Il Patto Gentiloni e l'Evoluzione del Sistema Elettorale Italiano
Il Patto Gentiloni rappresenta uno dei momenti più significativi dell'età giolittiana, segnando una svolta fondamentale nei rapporti tra Stato e Chiesa nell'Italia di inizio Novecento. Giovanni Giolitti, consapevole della necessità di ampliare la propria base elettorale, intraprese un'abile manovra politica per coinvolgere i cattolici nella vita politica nazionale, fino ad allora esclusi dal voto a causa del "non expedit" papale.
Definizione: Il "non expedit" era il divieto imposto dalla Chiesa cattolica ai fedeli di partecipare alla vita politica del Regno d'Italia, in vigore dal 1874 come conseguenza della questione romana.
Nel 1913, attraverso le trattative con il conte Vincenzo Ottorino Gentiloni, presidente dell'Unione Elettorale Cattolica, si giunse alla definizione del Patto Gentiloni, un accordo che prevedeva il sostegno dei cattolici ai candidati liberali che si impegnavano a rispettare alcuni principi fondamentali della dottrina cattolica.
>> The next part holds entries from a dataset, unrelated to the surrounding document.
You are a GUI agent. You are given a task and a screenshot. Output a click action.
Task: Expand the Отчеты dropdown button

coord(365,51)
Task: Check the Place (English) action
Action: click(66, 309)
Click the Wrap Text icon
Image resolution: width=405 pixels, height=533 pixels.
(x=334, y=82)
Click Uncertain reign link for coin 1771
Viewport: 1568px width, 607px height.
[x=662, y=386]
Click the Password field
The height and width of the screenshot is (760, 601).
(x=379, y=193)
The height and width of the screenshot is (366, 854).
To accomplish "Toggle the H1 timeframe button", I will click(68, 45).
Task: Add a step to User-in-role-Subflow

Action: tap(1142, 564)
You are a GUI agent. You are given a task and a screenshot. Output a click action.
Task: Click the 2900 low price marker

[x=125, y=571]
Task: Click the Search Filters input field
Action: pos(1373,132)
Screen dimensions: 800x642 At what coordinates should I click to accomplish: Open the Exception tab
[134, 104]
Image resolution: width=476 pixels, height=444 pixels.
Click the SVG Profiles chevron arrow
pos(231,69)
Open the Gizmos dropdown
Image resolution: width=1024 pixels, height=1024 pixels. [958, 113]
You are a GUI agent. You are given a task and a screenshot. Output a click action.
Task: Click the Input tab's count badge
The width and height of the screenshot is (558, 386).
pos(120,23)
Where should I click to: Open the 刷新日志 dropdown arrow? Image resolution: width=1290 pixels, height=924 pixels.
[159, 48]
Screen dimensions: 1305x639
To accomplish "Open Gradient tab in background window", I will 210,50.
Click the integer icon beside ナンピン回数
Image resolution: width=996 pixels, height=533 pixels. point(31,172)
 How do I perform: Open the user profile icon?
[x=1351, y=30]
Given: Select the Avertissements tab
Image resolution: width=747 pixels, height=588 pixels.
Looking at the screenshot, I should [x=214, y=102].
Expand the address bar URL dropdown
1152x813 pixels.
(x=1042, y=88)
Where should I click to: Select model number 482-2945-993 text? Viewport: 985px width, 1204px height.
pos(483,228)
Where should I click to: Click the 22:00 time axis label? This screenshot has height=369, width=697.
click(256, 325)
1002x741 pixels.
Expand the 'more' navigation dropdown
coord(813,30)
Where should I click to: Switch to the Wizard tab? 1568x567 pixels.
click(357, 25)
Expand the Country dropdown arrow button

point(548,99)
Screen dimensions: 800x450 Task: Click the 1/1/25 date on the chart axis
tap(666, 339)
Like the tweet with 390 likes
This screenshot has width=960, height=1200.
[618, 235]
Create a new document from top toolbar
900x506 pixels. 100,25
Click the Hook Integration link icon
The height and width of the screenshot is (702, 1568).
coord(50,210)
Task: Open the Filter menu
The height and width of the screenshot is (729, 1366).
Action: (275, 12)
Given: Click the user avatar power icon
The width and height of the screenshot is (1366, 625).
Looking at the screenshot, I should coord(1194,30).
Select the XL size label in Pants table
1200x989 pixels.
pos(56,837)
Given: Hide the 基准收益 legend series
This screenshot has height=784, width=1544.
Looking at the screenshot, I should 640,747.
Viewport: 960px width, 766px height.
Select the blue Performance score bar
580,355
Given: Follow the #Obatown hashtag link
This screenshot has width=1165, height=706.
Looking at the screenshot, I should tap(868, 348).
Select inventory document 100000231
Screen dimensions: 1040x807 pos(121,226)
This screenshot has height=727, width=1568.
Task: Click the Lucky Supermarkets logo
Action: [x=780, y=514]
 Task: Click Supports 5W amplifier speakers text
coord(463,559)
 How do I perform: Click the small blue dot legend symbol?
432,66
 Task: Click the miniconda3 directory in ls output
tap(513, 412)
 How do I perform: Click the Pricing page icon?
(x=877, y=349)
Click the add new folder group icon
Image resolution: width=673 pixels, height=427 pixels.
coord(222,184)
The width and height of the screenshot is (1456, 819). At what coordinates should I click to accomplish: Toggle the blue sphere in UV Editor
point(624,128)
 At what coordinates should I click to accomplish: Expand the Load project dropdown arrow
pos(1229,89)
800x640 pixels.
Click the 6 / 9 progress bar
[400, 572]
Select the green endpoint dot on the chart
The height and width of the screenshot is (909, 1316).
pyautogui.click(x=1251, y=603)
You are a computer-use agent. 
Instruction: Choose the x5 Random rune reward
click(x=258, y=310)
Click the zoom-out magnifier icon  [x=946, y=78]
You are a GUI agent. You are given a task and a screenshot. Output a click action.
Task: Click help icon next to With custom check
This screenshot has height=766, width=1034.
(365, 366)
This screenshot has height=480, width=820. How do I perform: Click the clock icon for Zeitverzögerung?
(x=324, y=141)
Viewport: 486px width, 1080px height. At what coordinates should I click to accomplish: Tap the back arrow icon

Le conseguenze del Patto Gentiloni furono immediate e profonde: permise ai cattolici di rientrare gradualmente nella vita politica nazionale e rafforzò significativamente la posizione di Giolitti.
Il significato del Patto Gentiloni va oltre il mero accordo elettorale: rappresentò un primo passo verso la riconciliazione tra Stato e Chiesa, anticipando future evoluzioni come il Concordato del 1929. La strategia di Giolitti dimostrò una notevole capacità di mediazione politica, caratteristica distintiva del suo modo di governare, che mirava all'integrazione delle diverse componenti sociali nella vita dello Stato liberale.